All of this has forced companies to further tighten their belts and look for new ways to bring in business.
“We’ve taken steps to reduce our raw material costs which, coupled with manufacturing efficiencies, have allowed us to remain competitive,” Mr. Carruthers said.
Mr. Starkweather said that it has been difficult to pass along cost increases to ink companies. “We’ve been able to recover only a fraction of the raw material cost increases we’ve experienced,” Mr. Starkweather said.
Creating improved new products is another way of maintaining business in a tight economy.
“In spite of the market softness in general-line products like monomers and epoxies, UCB continues to develop newer energy curable products which are designed to make ink formulating easier,” Mr. Johnson said.

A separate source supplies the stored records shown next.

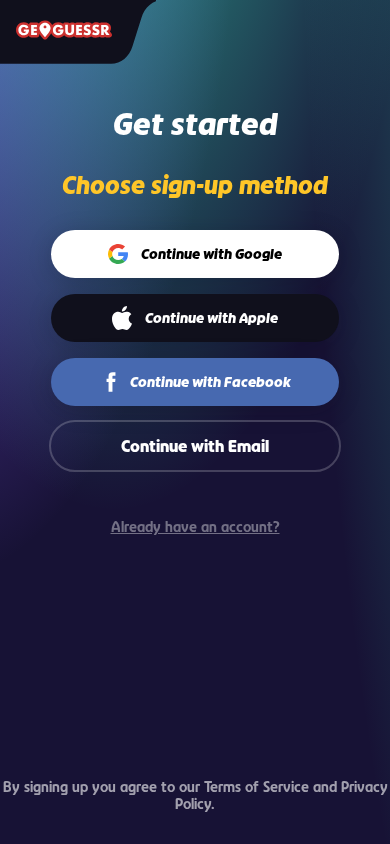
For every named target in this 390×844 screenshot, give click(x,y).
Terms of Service (256, 786)
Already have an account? (195, 526)
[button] (195, 254)
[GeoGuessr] (64, 30)
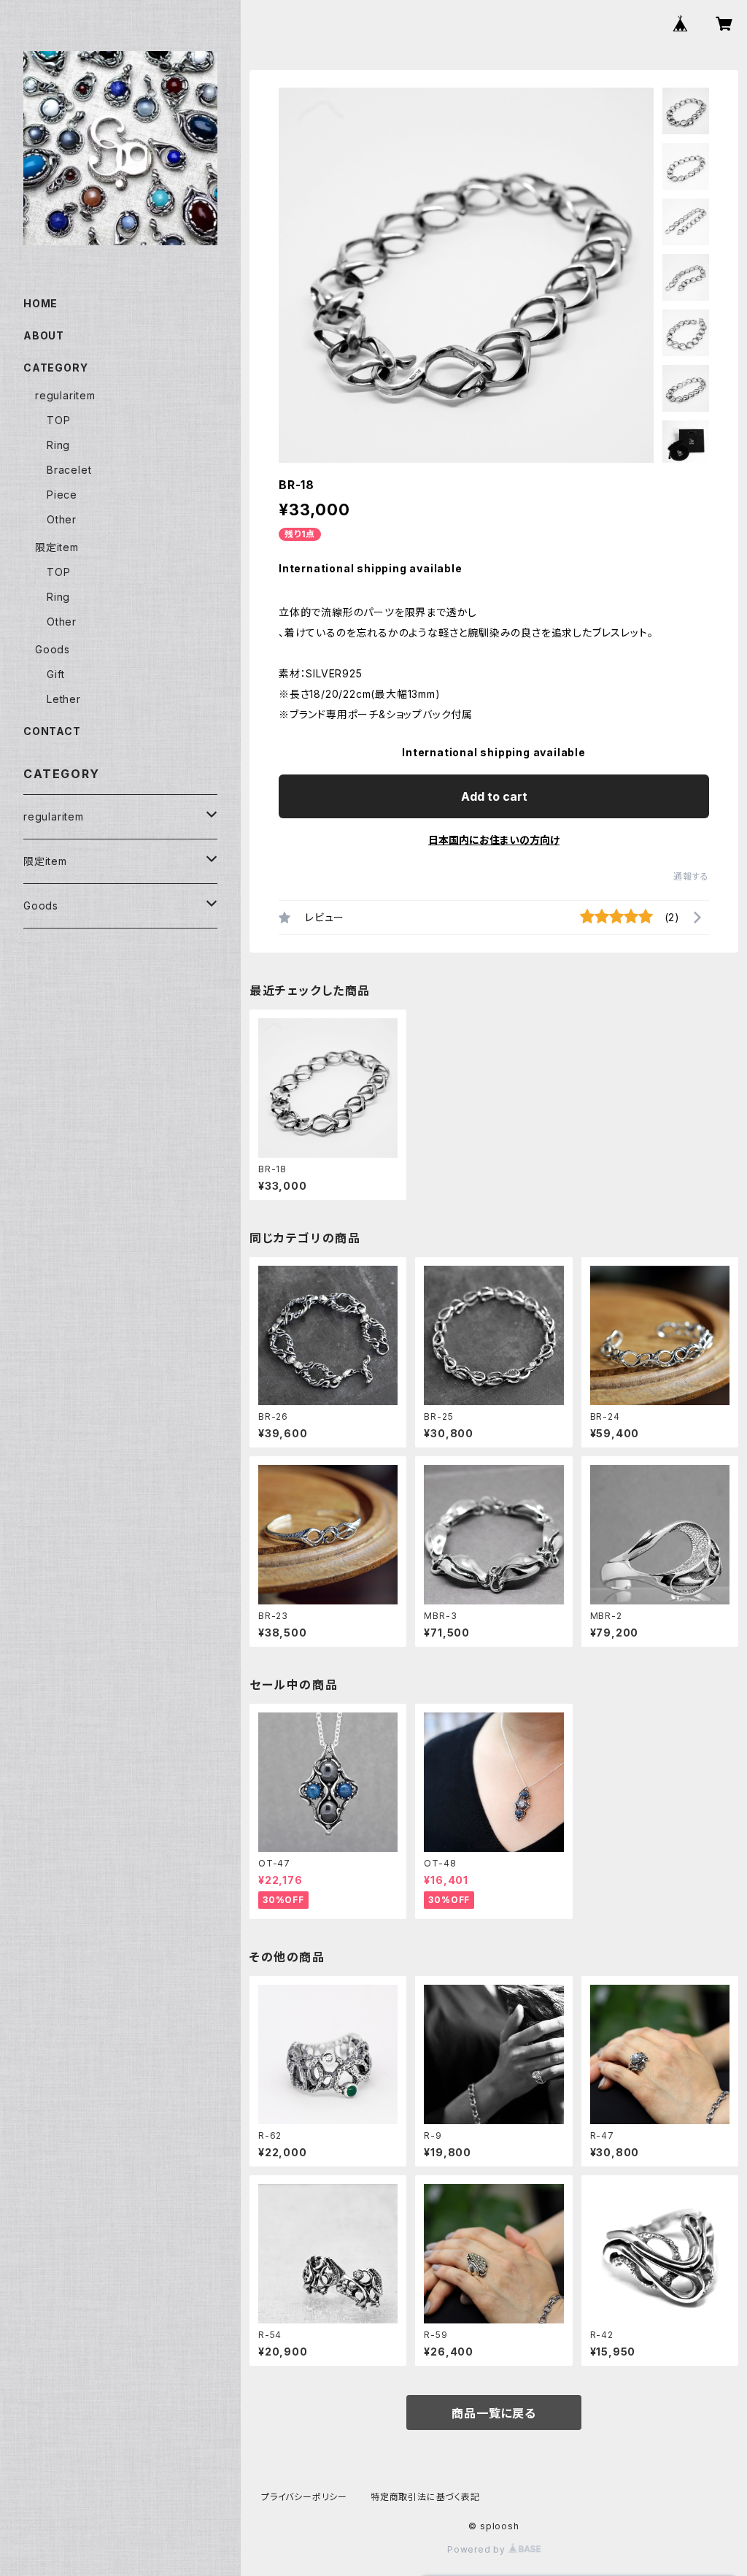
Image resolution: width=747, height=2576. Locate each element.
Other (62, 519)
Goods (52, 649)
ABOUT (43, 335)
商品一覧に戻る (494, 2413)
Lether (64, 699)
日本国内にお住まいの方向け (494, 840)
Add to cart (494, 796)
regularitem (65, 395)
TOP (58, 420)
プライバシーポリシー (304, 2496)
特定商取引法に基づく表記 (425, 2496)
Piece (62, 494)
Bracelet (69, 470)
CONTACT (52, 731)
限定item (57, 547)
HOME (40, 303)
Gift (56, 674)
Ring (58, 445)
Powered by (477, 2549)
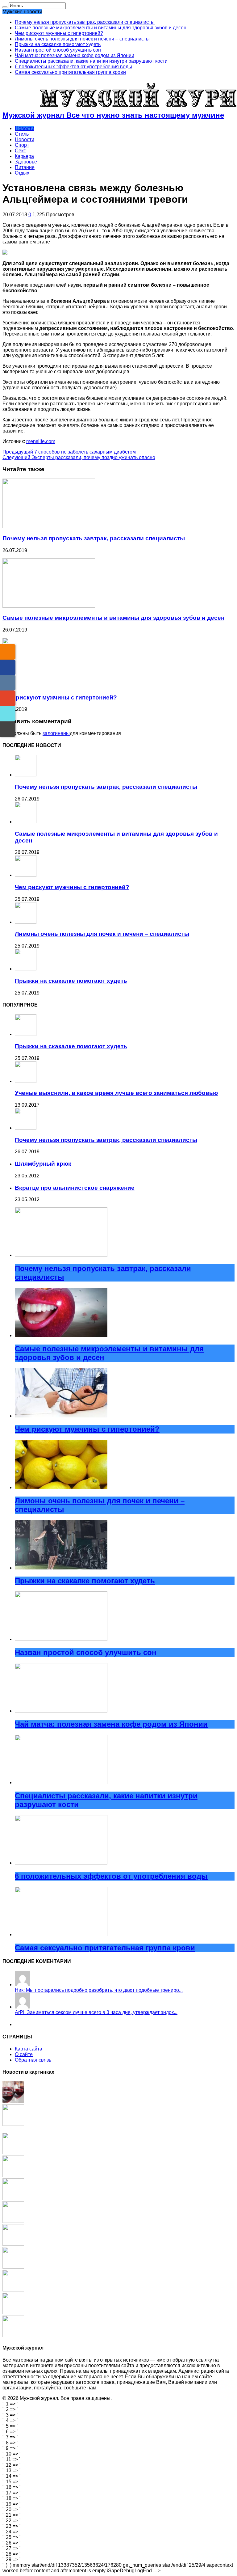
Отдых (22, 172)
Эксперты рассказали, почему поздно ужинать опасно (78, 457)
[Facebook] (7, 667)
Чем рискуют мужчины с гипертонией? (59, 33)
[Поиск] (4, 7)
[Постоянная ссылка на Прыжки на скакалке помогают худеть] (25, 968)
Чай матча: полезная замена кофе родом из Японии (74, 55)
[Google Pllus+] (7, 698)
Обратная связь (33, 2060)
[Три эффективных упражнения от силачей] (13, 2289)
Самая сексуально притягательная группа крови (70, 72)
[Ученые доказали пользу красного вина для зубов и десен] (13, 2101)
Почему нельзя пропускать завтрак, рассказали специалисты (85, 22)
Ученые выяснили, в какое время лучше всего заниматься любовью (116, 1093)
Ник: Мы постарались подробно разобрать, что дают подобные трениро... (99, 1990)
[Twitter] (7, 713)
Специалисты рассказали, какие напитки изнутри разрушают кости (91, 61)
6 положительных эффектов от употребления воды (73, 66)
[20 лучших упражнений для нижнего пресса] (13, 2267)
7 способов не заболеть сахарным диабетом (69, 451)
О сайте (24, 2054)
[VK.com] (7, 682)
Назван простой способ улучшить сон (58, 50)
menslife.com (40, 441)
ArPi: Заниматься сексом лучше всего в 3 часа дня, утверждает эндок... (96, 2012)
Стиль (22, 134)
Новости (24, 128)
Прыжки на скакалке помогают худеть (58, 44)
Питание (25, 167)
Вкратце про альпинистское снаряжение (75, 1188)
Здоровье (26, 161)
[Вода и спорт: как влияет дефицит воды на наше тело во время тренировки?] (13, 2152)
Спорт (22, 145)
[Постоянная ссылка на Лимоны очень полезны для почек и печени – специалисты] (25, 922)
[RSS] (7, 652)
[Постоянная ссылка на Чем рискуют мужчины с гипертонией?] (48, 685)
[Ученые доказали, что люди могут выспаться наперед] (13, 2175)
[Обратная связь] (7, 729)
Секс (20, 150)
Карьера (24, 156)
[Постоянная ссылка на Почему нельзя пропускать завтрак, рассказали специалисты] (48, 526)
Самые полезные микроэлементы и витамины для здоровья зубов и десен (100, 27)
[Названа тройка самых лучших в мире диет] (13, 2221)
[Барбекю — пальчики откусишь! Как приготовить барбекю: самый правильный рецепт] (13, 2312)
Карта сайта (28, 2048)
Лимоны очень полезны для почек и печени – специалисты (82, 38)
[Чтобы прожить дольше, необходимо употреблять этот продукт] (13, 2335)
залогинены (56, 733)
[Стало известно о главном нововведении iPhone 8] (13, 2198)
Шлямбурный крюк (43, 1163)
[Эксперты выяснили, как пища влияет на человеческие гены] (13, 2124)
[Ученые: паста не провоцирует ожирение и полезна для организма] (13, 2244)
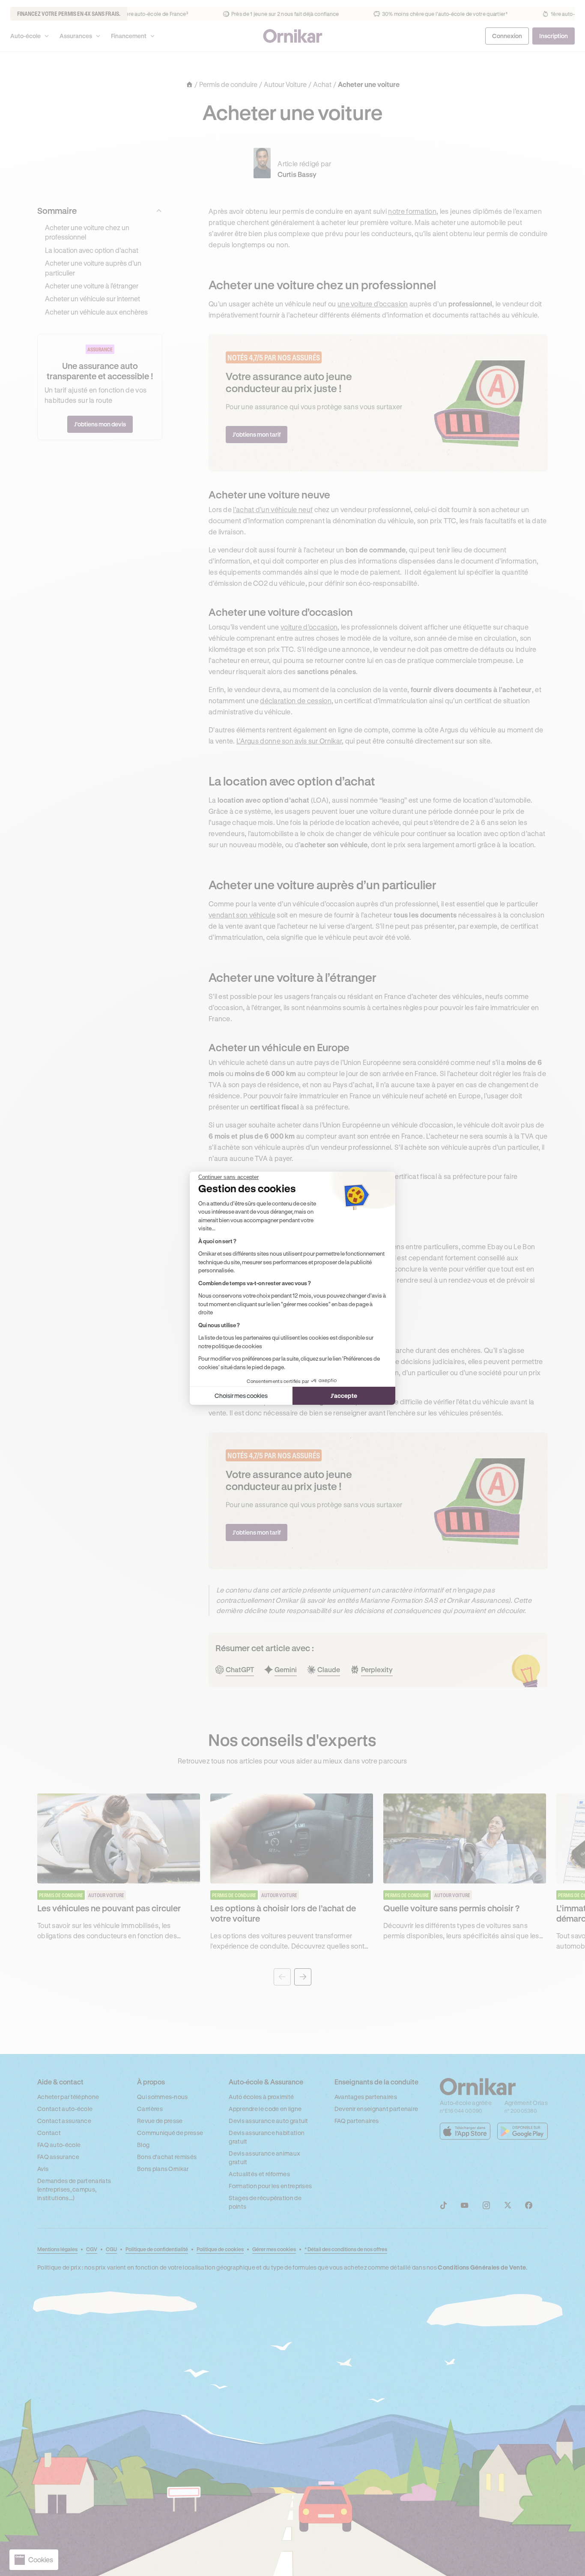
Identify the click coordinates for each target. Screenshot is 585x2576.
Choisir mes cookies (241, 1395)
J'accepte (344, 1395)
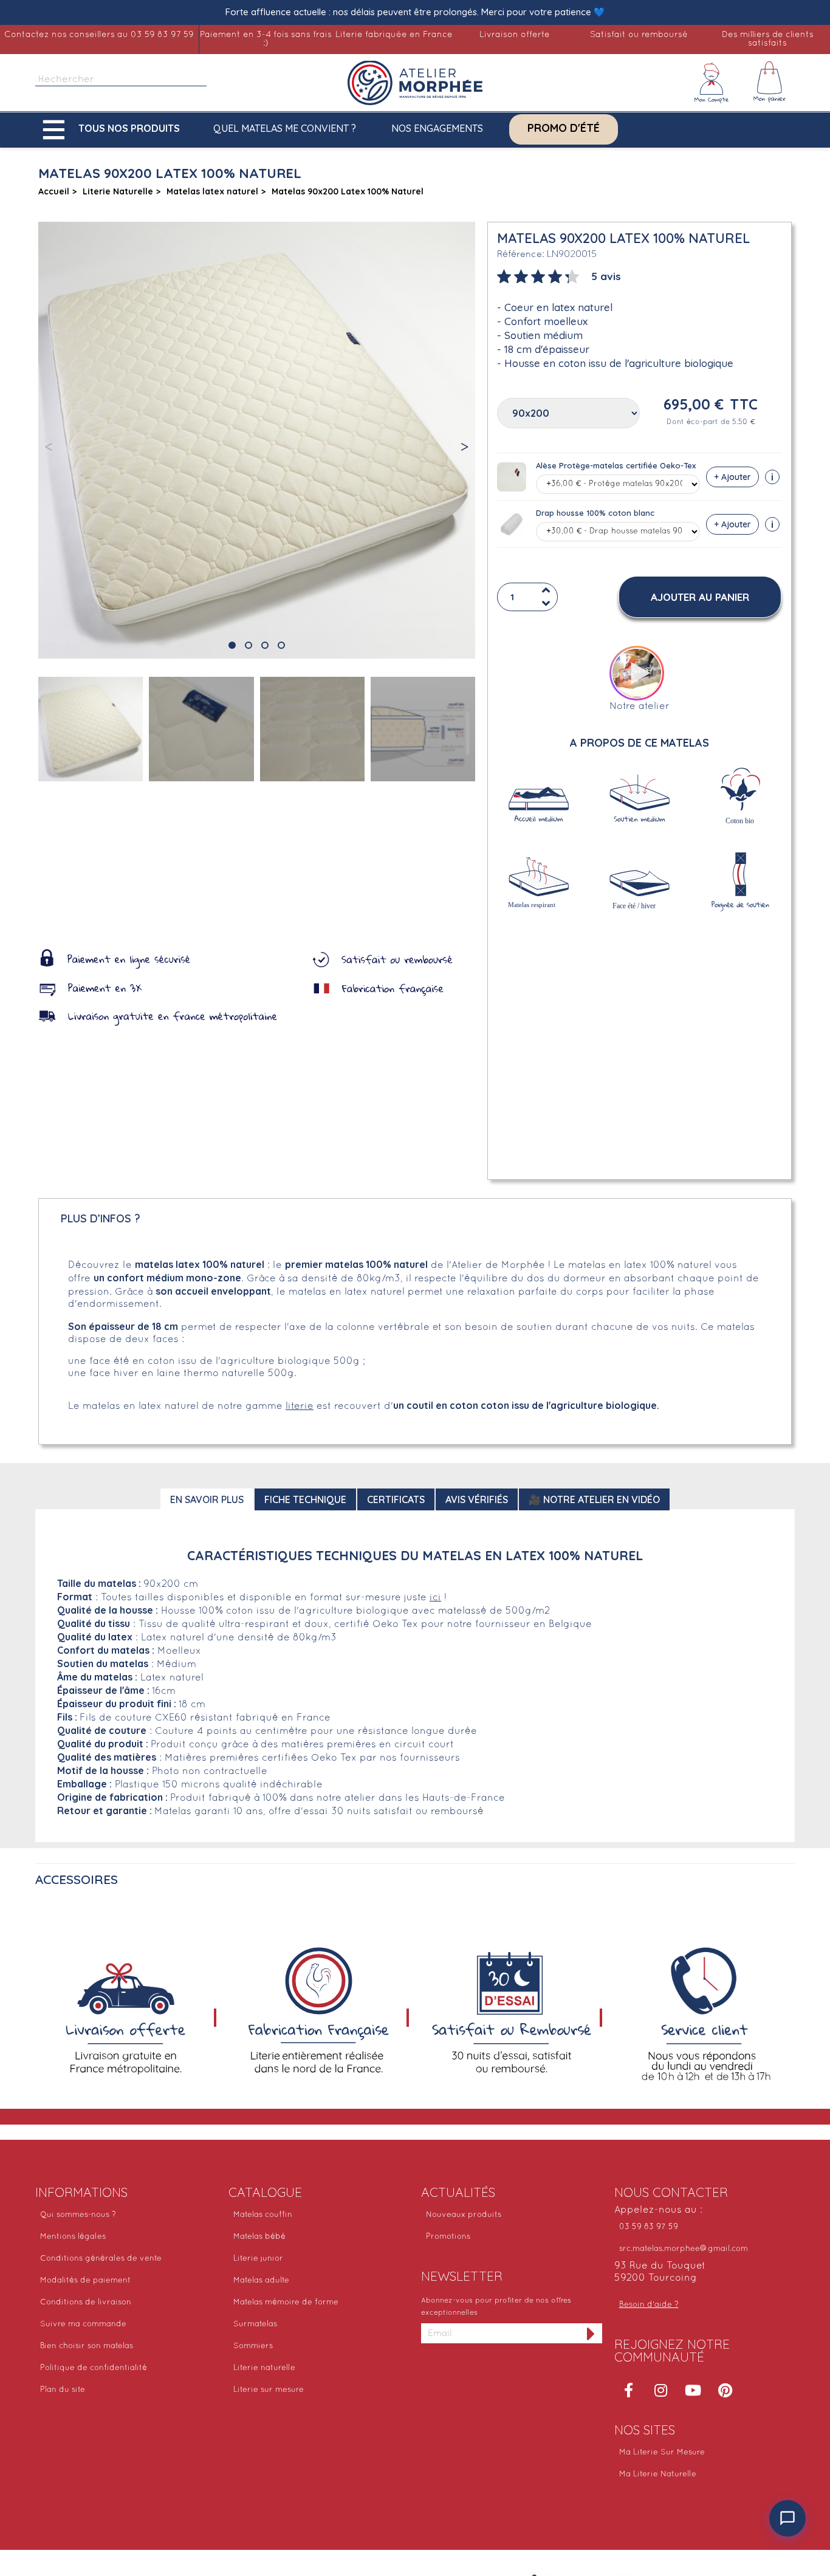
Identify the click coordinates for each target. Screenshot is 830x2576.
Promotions (448, 2237)
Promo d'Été (563, 128)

Still, there is a belief among many raw material suppliers that the pressure to keep prices down is keeping margins unacceptably tight and making business untenable for their companies.Many vendors believe that the need for raw material price increases has not been lessened by the economic downturn in the U.S., and suppliers continue to face pressure to keep prices low. “We need to all be in this together,” one supplier said.
Another problem is that suppliers say that prices for a wide range of products for the ink industry have been suppressed for many years, and some products have even been sold at a loss. Some suppliers said the day may come when key companies pull out of the ink market all together, instead concentrating on more profitable opportunities.
“Suppliers have to make a profit, too,” one supplier said. “Ink companies complain about their margins, but they should be able to pass their costs down to printers.”
For ink companies and suppliers, 2001 has been a tough year, and there’s no sign yet that the economy will turn around.
“My expectation is that the U.S. economy will not recover in the near future to any notable degree,” Mr. Foster said. “Current imports of ink into the North American market are further affecting supply and demand, and the resulting pricing of ink, resin and pigment does not bode well for returns and investment in any of these areas.”
All in all, it looks to be a very challenging year ahead for the printing ink industry and its suppliers.